Garcia was charged only in Count One and Count Eight of the superseding indictment.
The jury convicted Germosa on Counts One, Two, Three, Four, Five, Six, Seven, and Nine.
The prosecution arose out of Germosa's ownership and operation of a cocaine and crack business at 1061 St. Nicholas Avenue, New York, New York. The drug business utilized two apartments in the building, as well as a compartment located in the basement. Garcia, who was the superintendent of 1061 St. Nicholas Avenue, permitted Germosa, in exchange for money, to operate his drug business from the building. On January 5, 1998, Garcia filed a motion for a judgment of acquittal, pursuant to Federal Rule of Criminal Procedure 29, or for a new trial, pursuant to Federal Rule of Criminal Procedure 33. In an order dated April 1, 1998, the Court denied Garcia's motion.

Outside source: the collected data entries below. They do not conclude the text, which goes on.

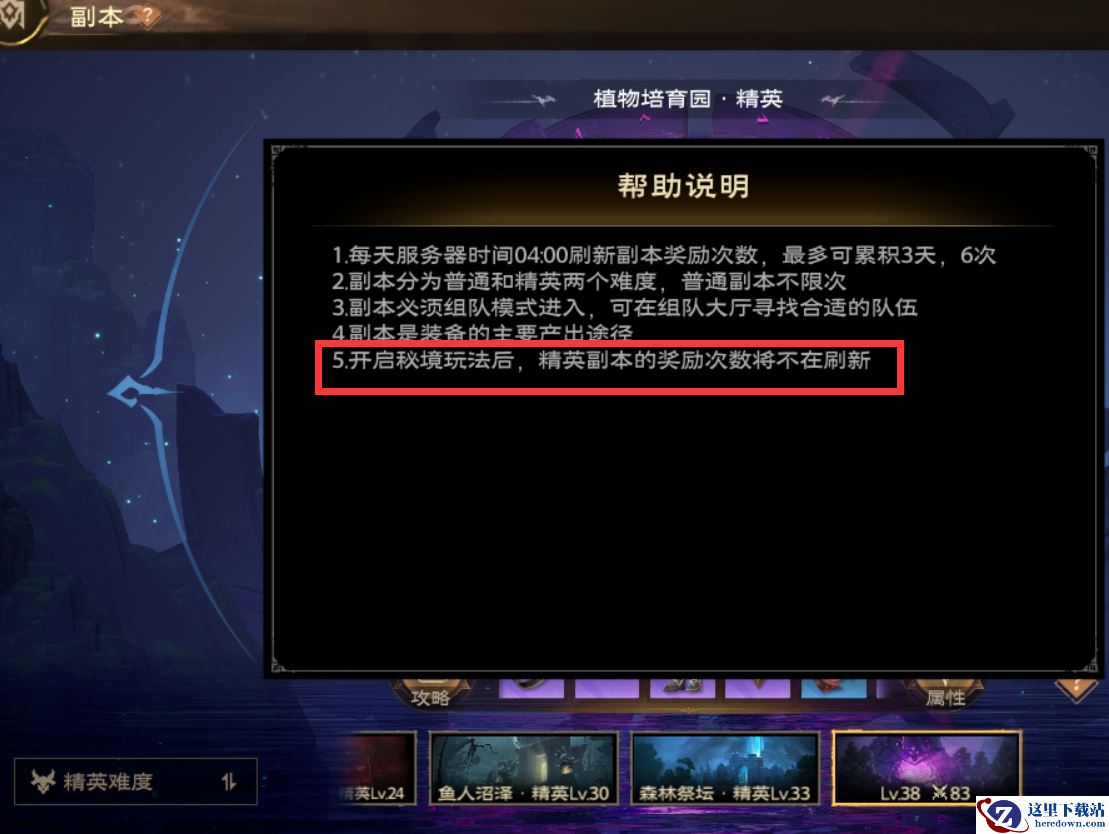Click the blue reward item with red icon
1109x834 pixels.
(x=834, y=688)
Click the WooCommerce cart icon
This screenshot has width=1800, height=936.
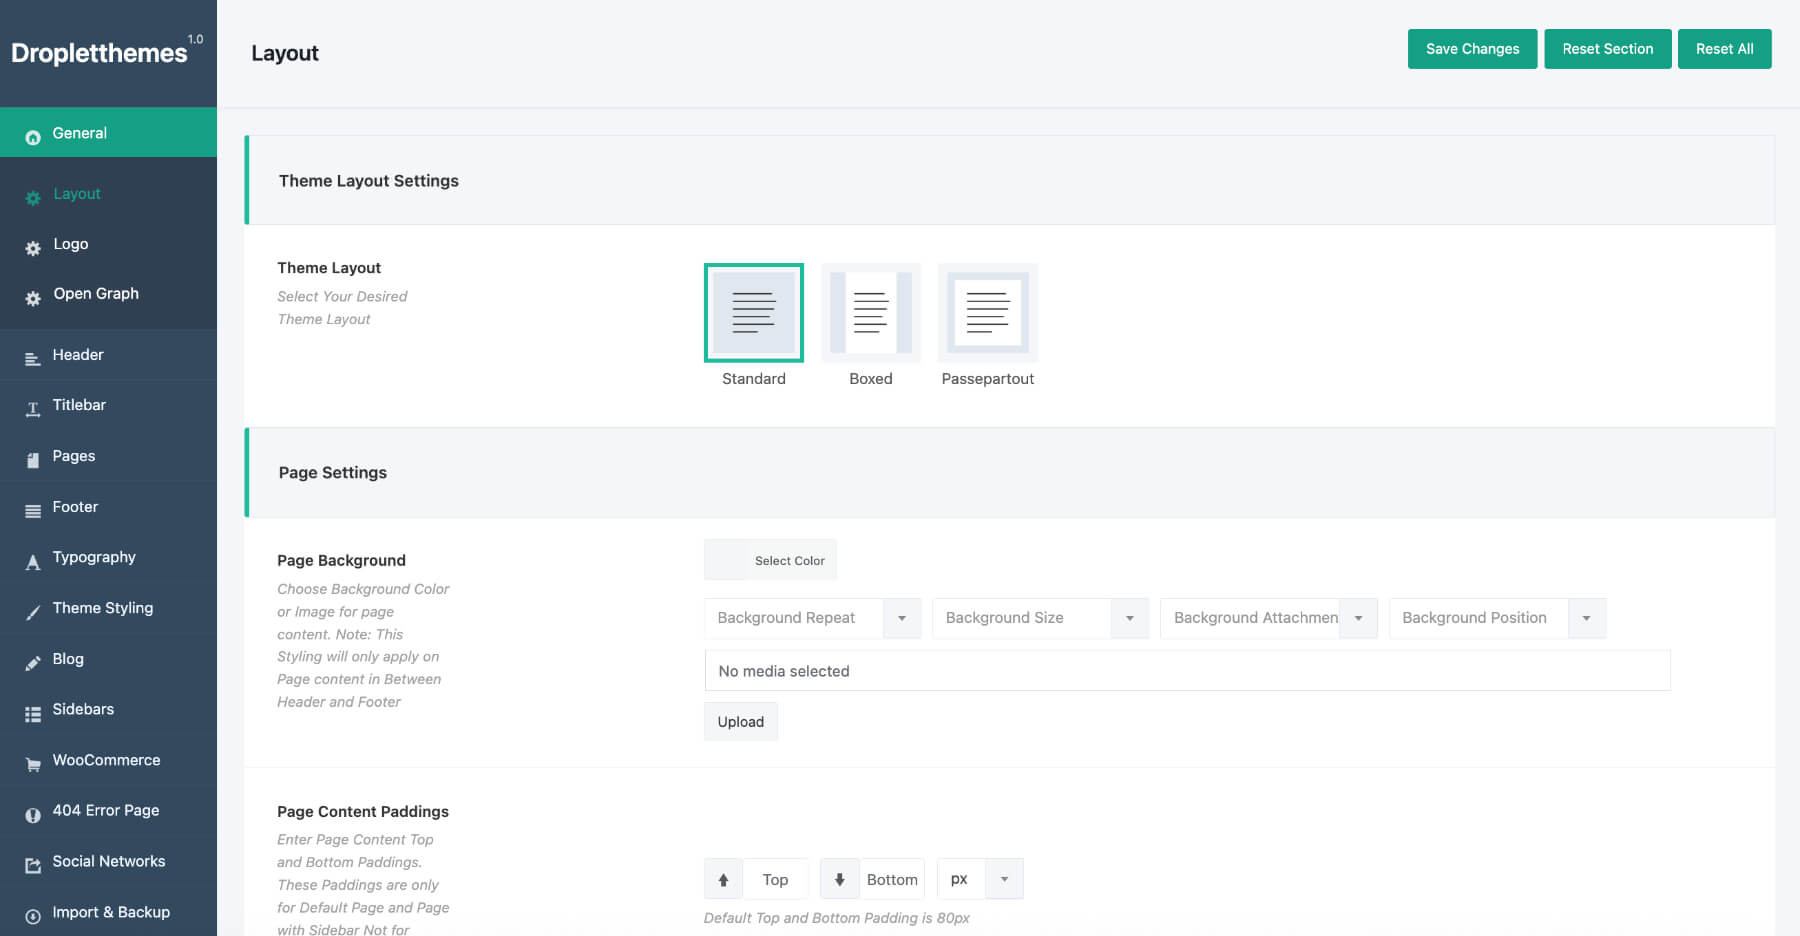(33, 763)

On July 6, 1998, Garcia filed a second Rule 33 motion, and the Court issued an order denying the motion on September 4, 1998.
On November 12, 1998, the Court sentenced Garcia to 120 months of custody, to be followed by five years of supervised release and a mandatory $100 special assessment. On November 23, 1998, the Court amended the judgment to correct a sentencing error, clarifying that it was reasonably foreseeable that the amount of cocaine involved exceeded 5 kilograms, not at least 3.5 kilograms. The judgment was entered on November 25, 1998. On October 28, 1999, the United States Court of Appeals for the Second Circuit judgment of conviction in an unpublished opinion. See United States v. Germosa, 199 F.3d 1324, 1999 WL 1024098 (2d Cir. Oct. 28, 1999). On July 11, 2001, Garcia filed the instant action to vacate, set aside or correct his sentence, pursuant to 28 U.S.C. § 2255. Garcia asserts two grounds for relief: (1) that the indictment is jurisdictionally defective; and (2) that the drug statutes under which he was convicted are no longer valid after the Supreme Court's decision in Apprendi v. New Jersey, 530 U.S. 466 (2000).
DISCUSSION
I. Jurisdiction
Garcia contends that the superseding indictment should be dismissed for "lack of judicial powers; violations of constitutional rights; and exclusive jurisdiction, e.g.; territorial, geographical, and legislative jurisdiction over the exact geographical location where the alleged criminal activity(s) [sic] mentioned in the indictment was alleged to have taken place. Petitioner's Memorandum ("Pet. Memo.") at 5. Specifically, Garcia claims that the federal court lacked jurisdiction to prosecute his case "because there [is] no Act of Congress at 1061 St. Nicholas Avenue." Pet. Memo. at 13. This claim is unintelligible and meritless.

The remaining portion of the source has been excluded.